İşbu arsız oğlan, Posta gazetesine verdiği röportajda “Tillahına kadar Erdoğan” diyen Yavuz Bingöl’e sardırmış yine... Abuk sabuk şeyler yazıyor... Efendim, Yavuz Bingöl Erdoğan tarafından sevilmeyi çok istiyormuş da, bu pozisyondan çok hoşlanmış da, estek köstek...

Ertuğrul Özkökde, arsız oğlandan aldığı ateşle, “Ben Manav Mehmet Efendi değilim, bilinçli bir seçmenim” dediğini varsaydığı Bingöl’e yükleniyor: “Vay sen manavları aşağılıyorsun...”

Yavuz Bingöl’ün motamot o sözleri söylediğini zannetmiyorum ama (çünkü Posta gazetesi de “çarpıtmalarla” malûldür, takdim-tehir yapar, röportajın başıyla sonunu birleştirir, kafasına göre kurgu yapar; nitekim yapmış), o sözleri söylediyse bile, bu aşağılamadan hisse çıkarması gereken kişi “manav Mehmet” değil.
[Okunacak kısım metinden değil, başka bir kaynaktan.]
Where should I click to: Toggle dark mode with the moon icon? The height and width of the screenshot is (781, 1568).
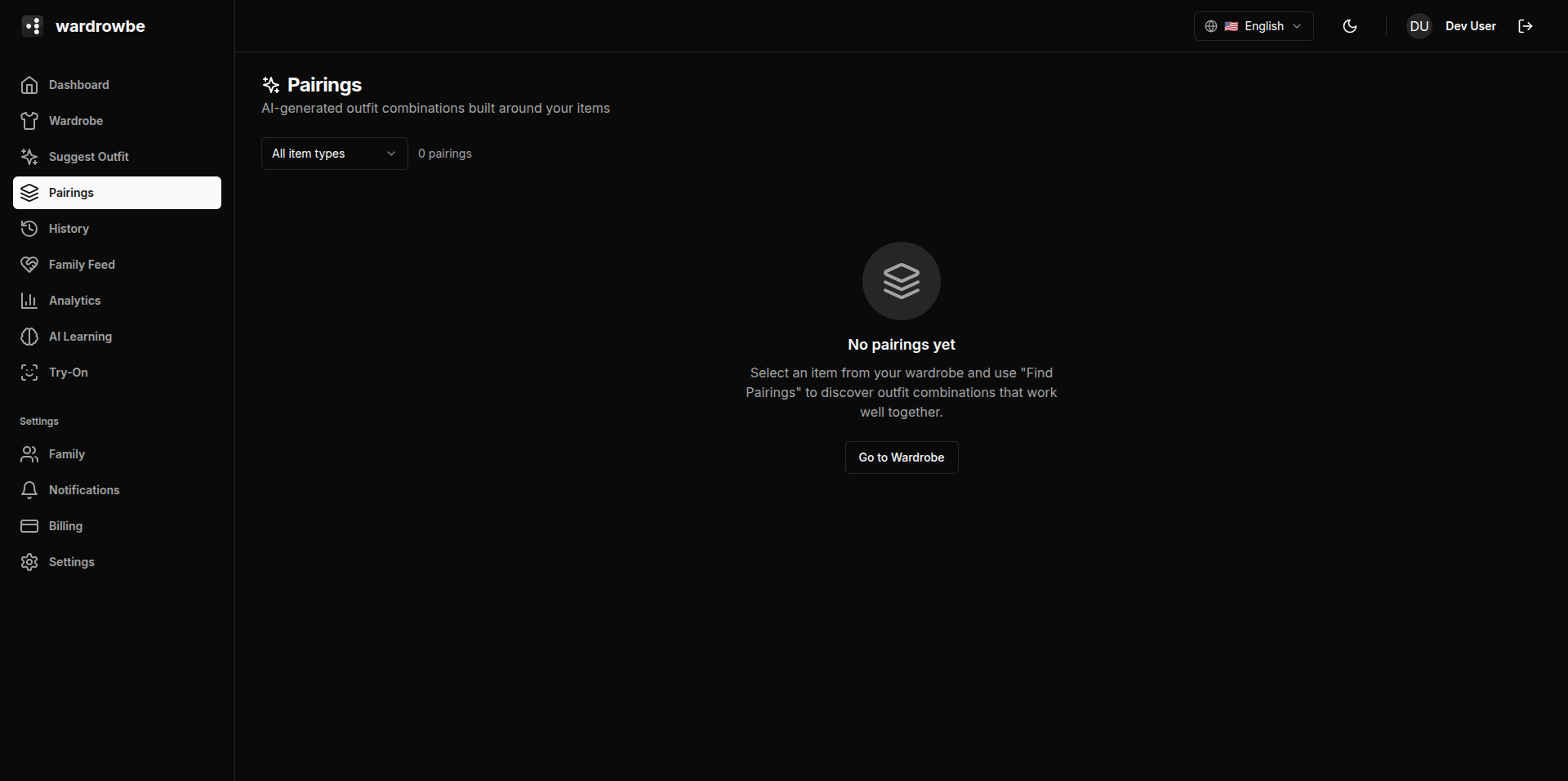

Çünkü Yavuz Bingöl manav esnafını değil, “Nasıl oluyor da, aydın ve sanatçı kesimden Erdoğan’ı destekleyenler çıkıyor? Çıkmamalı...” demeye getiren seçkinleri ve arsız muhalifleri aşağılıyor.

Sizleri aşağılıyor.

İyi de ediyor.

Okuduğunuz iki satır yazıyı anlamaktan aciz olduğunuz için, buna fazlasıyla müstahaksınız!